An invitation to explore
Let us spend less time on commercialized platforms and more time exploring the forest that is the internet.
On November 28, 2021 I received a news alert that Virgil Abloh had died. I was crushed. Virgil was my Steve Jobs. I had listened to every lecture and interview, followed every project and experiment. Virgil inspired me to entwine my varied creative interests, such as visual art, prose and poetry, and design. After his death I swore I would remain committed to his values of acquiring strong fundamentals, remixing ideas from different genres, sharing your knowledge, remaining a student of design, and working hard because life is too short to waste.
Product design, and specifically software design, still feel so culturally narrow to me. Why don’t we steal ideas from other design disciplines? Or better yet, from anthropology, sociology, and behavior psychology? The tragic byproduct of this monotony is that most apps and websites look and feel the same nowadays. Over the decades, despite more people being online, websites have flattened and homogenized, thus narrowing diversity of thought. It makes me nostalgic for the early days of the internet, when there was no singular expectation of how a website should be! This allowed for variation in format and expression, which birthed new ideas.
So what if in 2023 we brought digital experimentation and variation back? Well, people are (example A, example B).
I for one am parched for new avenues on the internet, new ways of asking questions and fresh places to dig, which is why I am proverbially digging in Notion. I use Notion for digital gardening (i.e. a kind of anti-blog blog). What I find interesting is that the more I use Notion, the more creative I feel. Products like Instagram or Gmail drain me and strictly dictate what I can and cannot do, versus allowing me to explore and create freely, from scratch. It is this joy and balance that I feel while using Notion that shows me the value of craft. I invite you to join me this year in spending less time on commercialized platforms and more time exploring the forest that is the internet.
Thank you for writing this post, Aishwarya! :D
It really resonates with me.
One idea I and close friends (like Michelle Jia, of Sundogg substack fame) have been exploring is the paradigms we think within. Specifically, moving from one of mechanization/control to one of ecology/regeneration.
I think your neologism "digital gardening" is totally a shift in paradigm, not just approach! Love it.
As an information designer/dataviz engineer, one tool I've really liked is the Zettelkasten methodology (which Notion in many ways embraces). It's a different approach to creativity and idaes.
I'm also working on remaking my personal website as more of a "digital garden" of ideas, rather than just a boring linear layout (specifically, I'm trying to center it all around a network viz of all the ideas & making it feel like elements are tangible & alive, kind of like on Arc's landing page).
I'll definitely send the first evolution your way in case you ever have a moment to check it out!

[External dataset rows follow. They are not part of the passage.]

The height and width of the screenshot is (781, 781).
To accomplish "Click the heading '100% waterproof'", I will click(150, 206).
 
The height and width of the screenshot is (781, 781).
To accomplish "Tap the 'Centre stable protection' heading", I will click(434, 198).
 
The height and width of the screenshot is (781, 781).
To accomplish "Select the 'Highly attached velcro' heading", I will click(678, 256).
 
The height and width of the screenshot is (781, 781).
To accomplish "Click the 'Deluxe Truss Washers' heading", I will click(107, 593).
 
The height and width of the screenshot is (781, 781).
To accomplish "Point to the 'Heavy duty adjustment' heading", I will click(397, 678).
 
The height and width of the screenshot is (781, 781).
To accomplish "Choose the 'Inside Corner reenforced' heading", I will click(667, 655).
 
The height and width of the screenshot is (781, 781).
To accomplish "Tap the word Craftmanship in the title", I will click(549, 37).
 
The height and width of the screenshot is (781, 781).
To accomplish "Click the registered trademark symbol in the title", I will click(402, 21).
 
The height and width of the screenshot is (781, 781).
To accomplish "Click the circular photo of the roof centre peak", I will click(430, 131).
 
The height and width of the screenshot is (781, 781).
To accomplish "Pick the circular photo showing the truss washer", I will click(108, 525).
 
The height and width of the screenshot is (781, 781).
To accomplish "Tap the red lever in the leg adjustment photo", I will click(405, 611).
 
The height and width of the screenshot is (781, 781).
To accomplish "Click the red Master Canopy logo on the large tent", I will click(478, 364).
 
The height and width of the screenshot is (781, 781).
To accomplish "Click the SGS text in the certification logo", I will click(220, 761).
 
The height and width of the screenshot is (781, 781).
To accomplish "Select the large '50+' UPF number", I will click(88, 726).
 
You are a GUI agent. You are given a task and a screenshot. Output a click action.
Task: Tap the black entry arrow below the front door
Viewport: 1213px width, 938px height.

Digital Gardening!! I like that new concept!! We reap what we sow, so one got to the careful!! On the topic of scratch, you can go to a new city and take a conducted tour or tour on your own. When you use conducted tour you are using Instagram, Gmail etc ... when you are your own you can make it more creative. Here we have to draw a line somewhere. There are people explore entire USA on foot, or bike if that is one extreme the other one is totally managed tour. In totally managed tour you are practically a prisoner on tour however in the other end all your energy will be spent on travel and self guiding. Whether you are cultivating art, literature or creative design like Newton said you have to stand on the shoulders of giants to some extent. While taking the essence of the past knowledge filter and discard the baggage it comes with. Then you are free to roam in the Digital Forest. It is like entering a secure building with Admin access badge.